PROVIDED DATA section start

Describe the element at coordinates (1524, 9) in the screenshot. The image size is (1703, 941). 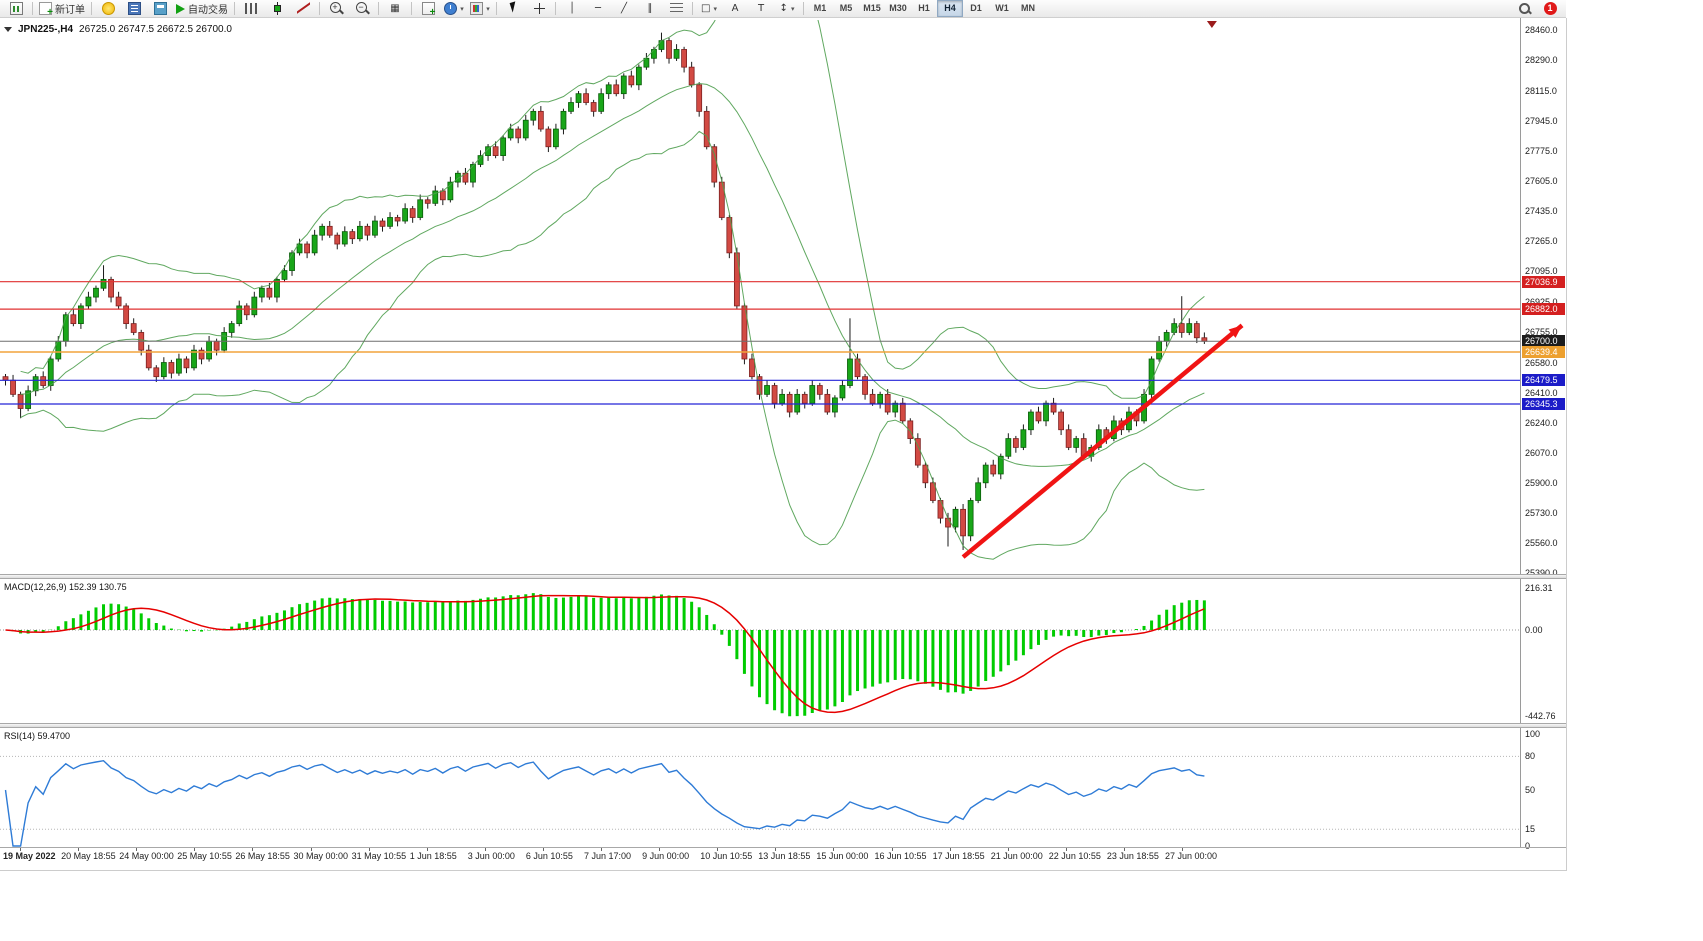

PROVIDED DATA section end
PROVIDED DATA section start

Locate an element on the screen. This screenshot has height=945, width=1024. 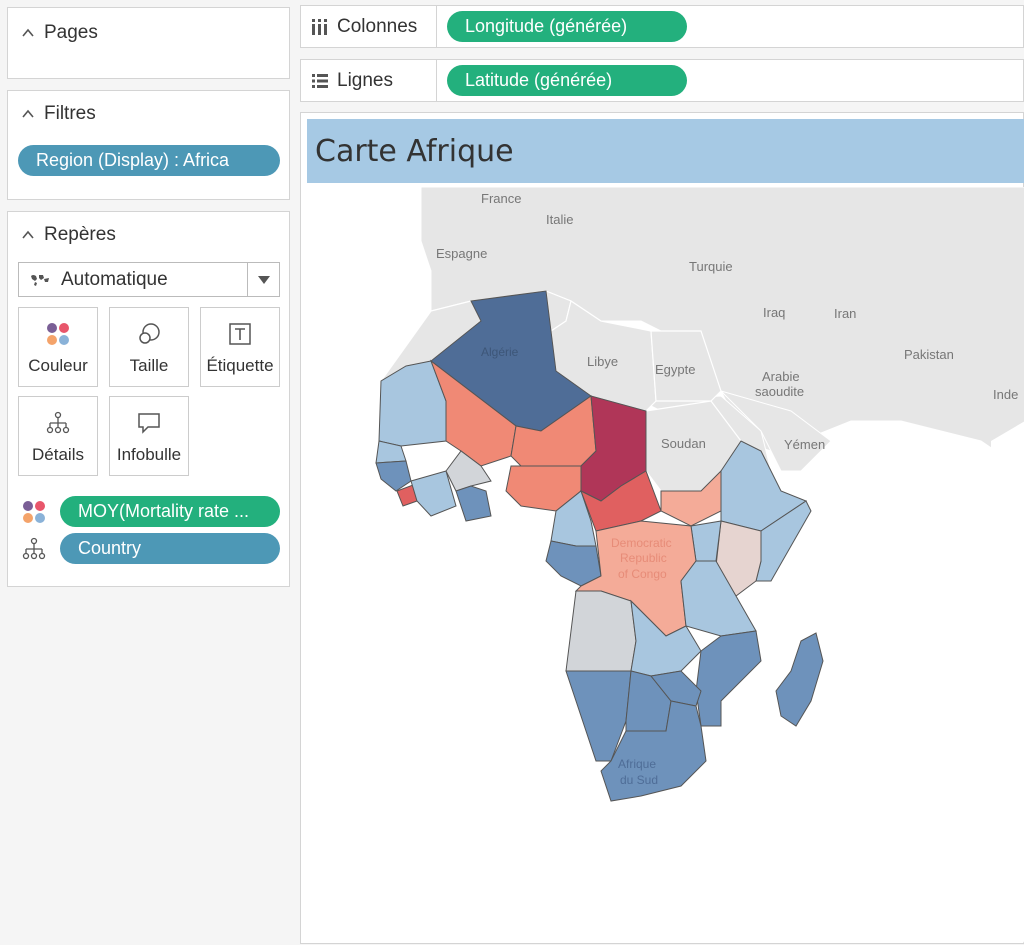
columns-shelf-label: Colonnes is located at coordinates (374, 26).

PROVIDED DATA section end
PROVIDED DATA section start

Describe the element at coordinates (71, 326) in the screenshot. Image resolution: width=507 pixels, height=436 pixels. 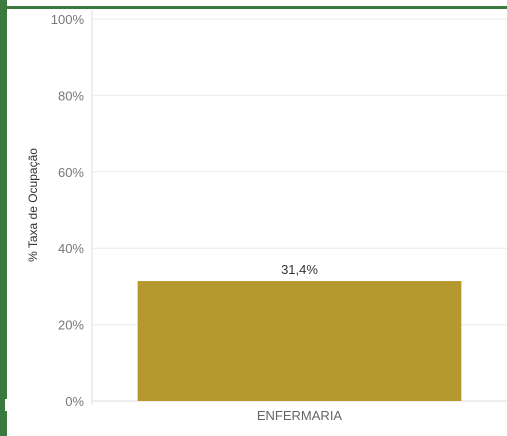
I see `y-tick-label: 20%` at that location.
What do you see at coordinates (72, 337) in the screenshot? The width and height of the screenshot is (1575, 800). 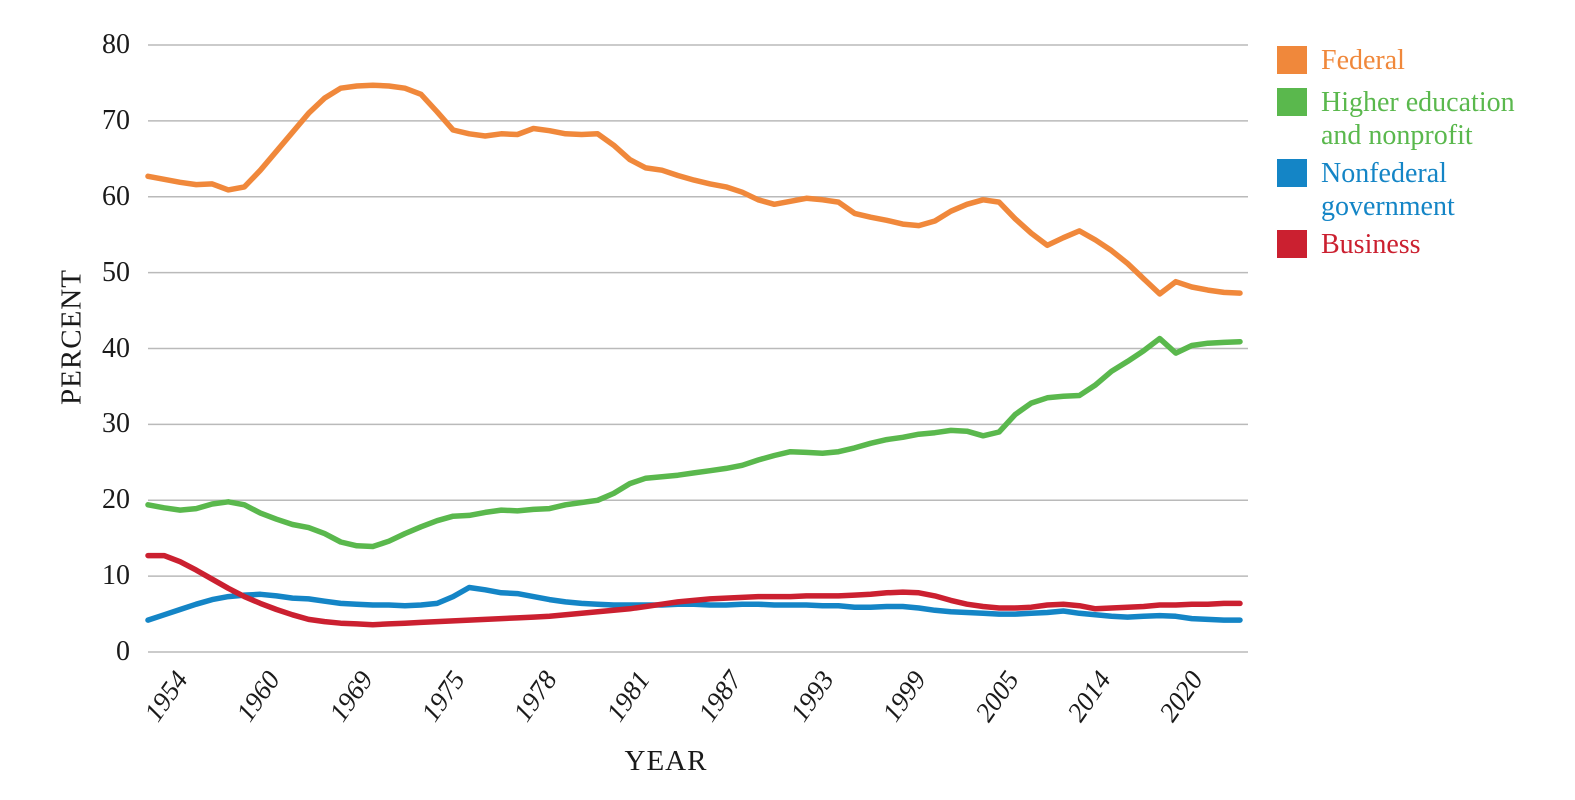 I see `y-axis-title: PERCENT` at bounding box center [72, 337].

PROVIDED DATA section end

# YOUR GOAL:
Copy out the records from the line containing "Locate an element" to the line containing "columns-shelf-label: Colonnes is", leaving out the pictures.

# ANSWER SECTION:
Locate an element on the screen. This screenshot has height=945, width=1024. 
columns-shelf-label: Colonnes is located at coordinates (374, 26).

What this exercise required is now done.